◆ **Prompt**
Rewrite the rows below with every "Viewport" replaced by "Window", keeping everything else the same.
————
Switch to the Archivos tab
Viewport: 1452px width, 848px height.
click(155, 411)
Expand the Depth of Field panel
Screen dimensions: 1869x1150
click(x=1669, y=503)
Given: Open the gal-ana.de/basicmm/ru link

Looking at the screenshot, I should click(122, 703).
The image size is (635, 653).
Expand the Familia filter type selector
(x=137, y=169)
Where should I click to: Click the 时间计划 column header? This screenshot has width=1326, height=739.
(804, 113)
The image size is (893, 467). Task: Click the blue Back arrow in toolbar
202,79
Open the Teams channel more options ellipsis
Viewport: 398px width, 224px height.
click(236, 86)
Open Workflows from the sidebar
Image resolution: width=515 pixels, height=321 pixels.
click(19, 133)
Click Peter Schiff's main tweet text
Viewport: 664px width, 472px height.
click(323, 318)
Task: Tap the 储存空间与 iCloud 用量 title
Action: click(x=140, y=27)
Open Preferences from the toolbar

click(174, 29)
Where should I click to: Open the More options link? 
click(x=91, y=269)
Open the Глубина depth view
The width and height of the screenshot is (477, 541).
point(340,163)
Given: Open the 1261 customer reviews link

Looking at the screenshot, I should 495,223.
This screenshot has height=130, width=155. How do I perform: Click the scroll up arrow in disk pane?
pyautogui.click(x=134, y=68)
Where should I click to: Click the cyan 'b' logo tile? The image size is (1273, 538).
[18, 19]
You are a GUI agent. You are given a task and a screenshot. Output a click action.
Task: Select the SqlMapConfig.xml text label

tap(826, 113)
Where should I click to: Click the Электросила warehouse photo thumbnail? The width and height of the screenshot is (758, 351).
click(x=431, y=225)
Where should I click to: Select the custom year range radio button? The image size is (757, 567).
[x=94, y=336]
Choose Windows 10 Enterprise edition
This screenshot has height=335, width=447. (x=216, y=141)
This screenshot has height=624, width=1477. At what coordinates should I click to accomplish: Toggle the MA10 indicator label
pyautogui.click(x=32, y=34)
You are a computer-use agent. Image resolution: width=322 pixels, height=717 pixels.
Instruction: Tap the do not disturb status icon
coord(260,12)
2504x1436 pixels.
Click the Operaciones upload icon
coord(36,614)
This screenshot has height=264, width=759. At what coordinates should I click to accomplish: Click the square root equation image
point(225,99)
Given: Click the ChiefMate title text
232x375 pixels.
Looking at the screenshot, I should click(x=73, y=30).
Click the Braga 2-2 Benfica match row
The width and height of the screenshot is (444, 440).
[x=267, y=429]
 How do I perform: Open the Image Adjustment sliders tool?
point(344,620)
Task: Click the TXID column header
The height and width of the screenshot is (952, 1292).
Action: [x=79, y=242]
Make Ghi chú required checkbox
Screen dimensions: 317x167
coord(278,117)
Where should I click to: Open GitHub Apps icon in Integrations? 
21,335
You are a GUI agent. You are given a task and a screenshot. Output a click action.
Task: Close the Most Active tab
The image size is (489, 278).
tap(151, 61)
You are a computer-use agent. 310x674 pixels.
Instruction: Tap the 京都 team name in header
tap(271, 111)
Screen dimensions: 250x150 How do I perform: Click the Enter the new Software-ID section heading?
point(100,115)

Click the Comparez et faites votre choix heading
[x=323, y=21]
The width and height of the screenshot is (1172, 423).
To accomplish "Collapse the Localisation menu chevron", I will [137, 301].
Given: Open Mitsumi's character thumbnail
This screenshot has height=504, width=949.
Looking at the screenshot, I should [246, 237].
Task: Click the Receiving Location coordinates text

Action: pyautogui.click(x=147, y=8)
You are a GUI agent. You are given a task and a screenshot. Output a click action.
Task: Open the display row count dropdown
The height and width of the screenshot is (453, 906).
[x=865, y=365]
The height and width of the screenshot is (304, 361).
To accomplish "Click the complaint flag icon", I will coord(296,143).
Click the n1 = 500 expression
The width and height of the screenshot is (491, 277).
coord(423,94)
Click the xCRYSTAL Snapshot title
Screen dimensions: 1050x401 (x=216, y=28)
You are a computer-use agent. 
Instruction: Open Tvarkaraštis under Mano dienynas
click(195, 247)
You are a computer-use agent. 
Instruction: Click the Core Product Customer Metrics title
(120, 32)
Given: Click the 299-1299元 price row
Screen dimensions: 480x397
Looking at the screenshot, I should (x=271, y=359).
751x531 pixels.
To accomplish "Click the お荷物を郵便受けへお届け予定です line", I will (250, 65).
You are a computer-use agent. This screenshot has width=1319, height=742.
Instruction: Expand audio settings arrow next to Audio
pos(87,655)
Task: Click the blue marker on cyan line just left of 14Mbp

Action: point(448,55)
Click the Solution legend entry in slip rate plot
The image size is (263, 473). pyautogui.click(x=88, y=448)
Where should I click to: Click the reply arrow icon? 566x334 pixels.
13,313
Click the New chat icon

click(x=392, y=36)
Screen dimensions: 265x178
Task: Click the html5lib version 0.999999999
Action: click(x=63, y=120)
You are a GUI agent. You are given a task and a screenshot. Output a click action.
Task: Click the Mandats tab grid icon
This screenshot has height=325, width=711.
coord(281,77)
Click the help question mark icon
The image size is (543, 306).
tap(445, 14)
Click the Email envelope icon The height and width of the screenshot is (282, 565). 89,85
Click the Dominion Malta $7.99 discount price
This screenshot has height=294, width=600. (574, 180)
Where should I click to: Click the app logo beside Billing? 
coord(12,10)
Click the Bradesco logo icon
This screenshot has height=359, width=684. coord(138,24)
————
◆ **Task solution**
Switch to the Archivos tab
Window: 1452px width, 848px height.
click(155, 411)
Expand the Depth of Field panel
Screen dimensions: 1869x1150
click(x=1669, y=503)
Given: Open the gal-ana.de/basicmm/ru link

Looking at the screenshot, I should click(122, 703).
The image size is (635, 653).
Expand the Familia filter type selector
(x=137, y=169)
Where should I click to: Click the 时间计划 column header? This screenshot has width=1326, height=739.
(804, 113)
The image size is (893, 467). Task: Click the blue Back arrow in toolbar
202,79
Open the Teams channel more options ellipsis
Window: 398px width, 224px height.
click(236, 86)
Open Workflows from the sidebar
Image resolution: width=515 pixels, height=321 pixels.
click(19, 133)
Click Peter Schiff's main tweet text
Window: 664px width, 472px height.
click(323, 318)
Task: Tap the 储存空间与 iCloud 用量 title
Action: click(x=140, y=27)
Open Preferences from the toolbar

click(174, 29)
Where should I click to: Open the More options link? 
click(x=91, y=269)
Open the Глубина depth view
The width and height of the screenshot is (477, 541).
point(340,163)
Given: Open the 1261 customer reviews link

Looking at the screenshot, I should 495,223.
This screenshot has height=130, width=155. How do I perform: Click the scroll up arrow in disk pane?
pyautogui.click(x=134, y=68)
Where should I click to: Click the cyan 'b' logo tile? The image size is (1273, 538).
[18, 19]
You are a GUI agent. You are given a task and a screenshot. Output a click action.
Task: Select the SqlMapConfig.xml text label

tap(826, 113)
Where should I click to: Click the Электросила warehouse photo thumbnail? The width and height of the screenshot is (758, 351).
click(x=431, y=225)
Where should I click to: Select the custom year range radio button? The image size is (757, 567).
[x=94, y=336]
Choose Windows 10 Enterprise edition
This screenshot has height=335, width=447. (x=216, y=141)
This screenshot has height=624, width=1477. At what coordinates should I click to accomplish: Toggle the MA10 indicator label
pyautogui.click(x=32, y=34)
You are a computer-use agent. Image resolution: width=322 pixels, height=717 pixels.
Instruction: Tap the do not disturb status icon
coord(260,12)
2504x1436 pixels.
Click the Operaciones upload icon
coord(36,614)
This screenshot has height=264, width=759. At what coordinates should I click to accomplish: Click the square root equation image
point(225,99)
Given: Click the ChiefMate title text
232x375 pixels.
Looking at the screenshot, I should click(x=73, y=30).
Click the Braga 2-2 Benfica match row
The width and height of the screenshot is (444, 440).
[x=267, y=429]
 How do I perform: Open the Image Adjustment sliders tool?
point(344,620)
Task: Click the TXID column header
The height and width of the screenshot is (952, 1292).
Action: [x=79, y=242]
Make Ghi chú required checkbox
Screen dimensions: 317x167
coord(278,117)
Where should I click to: Open GitHub Apps icon in Integrations? 
21,335
You are a GUI agent. You are given a task and a screenshot. Output a click action.
Task: Close the Most Active tab
The image size is (489, 278).
tap(151, 61)
You are a computer-use agent. 310x674 pixels.
Instruction: Tap the 京都 team name in header
tap(271, 111)
Screen dimensions: 250x150 How do I perform: Click the Enter the new Software-ID section heading?
point(100,115)

Click the Comparez et faites votre choix heading
[x=323, y=21]
The width and height of the screenshot is (1172, 423).
To accomplish "Collapse the Localisation menu chevron", I will [137, 301].
Given: Open Mitsumi's character thumbnail
This screenshot has height=504, width=949.
Looking at the screenshot, I should [246, 237].
Task: Click the Receiving Location coordinates text

Action: pyautogui.click(x=147, y=8)
You are a GUI agent. You are given a task and a screenshot. Output a click action.
Task: Open the display row count dropdown
The height and width of the screenshot is (453, 906).
[x=865, y=365]
The height and width of the screenshot is (304, 361).
To accomplish "Click the complaint flag icon", I will coord(296,143).
Click the n1 = 500 expression
The width and height of the screenshot is (491, 277).
coord(423,94)
Click the xCRYSTAL Snapshot title
Screen dimensions: 1050x401 (x=216, y=28)
You are a computer-use agent. 
Instruction: Open Tvarkaraštis under Mano dienynas
click(195, 247)
You are a computer-use agent. 
Instruction: Click the Core Product Customer Metrics title
(120, 32)
Given: Click the 299-1299元 price row
Screen dimensions: 480x397
Looking at the screenshot, I should (x=271, y=359).
751x531 pixels.
To accomplish "Click the お荷物を郵便受けへお届け予定です line", I will (250, 65).
You are a computer-use agent. This screenshot has width=1319, height=742.
Instruction: Expand audio settings arrow next to Audio
pos(87,655)
Task: Click the blue marker on cyan line just left of 14Mbp

Action: point(448,55)
Click the Solution legend entry in slip rate plot
The image size is (263, 473). pyautogui.click(x=88, y=448)
Where should I click to: Click the reply arrow icon? 566x334 pixels.
13,313
Click the New chat icon

click(x=392, y=36)
Screen dimensions: 265x178
Task: Click the html5lib version 0.999999999
Action: click(x=63, y=120)
You are a GUI agent. You are given a task and a screenshot. Output a click action.
Task: Click the Mandats tab grid icon
This screenshot has height=325, width=711.
coord(281,77)
Click the help question mark icon
The image size is (543, 306).
tap(445, 14)
Click the Email envelope icon The height and width of the screenshot is (282, 565). 89,85
Click the Dominion Malta $7.99 discount price
This screenshot has height=294, width=600. (574, 180)
Where should I click to: Click the app logo beside Billing? 
coord(12,10)
Click the Bradesco logo icon
This screenshot has height=359, width=684. coord(138,24)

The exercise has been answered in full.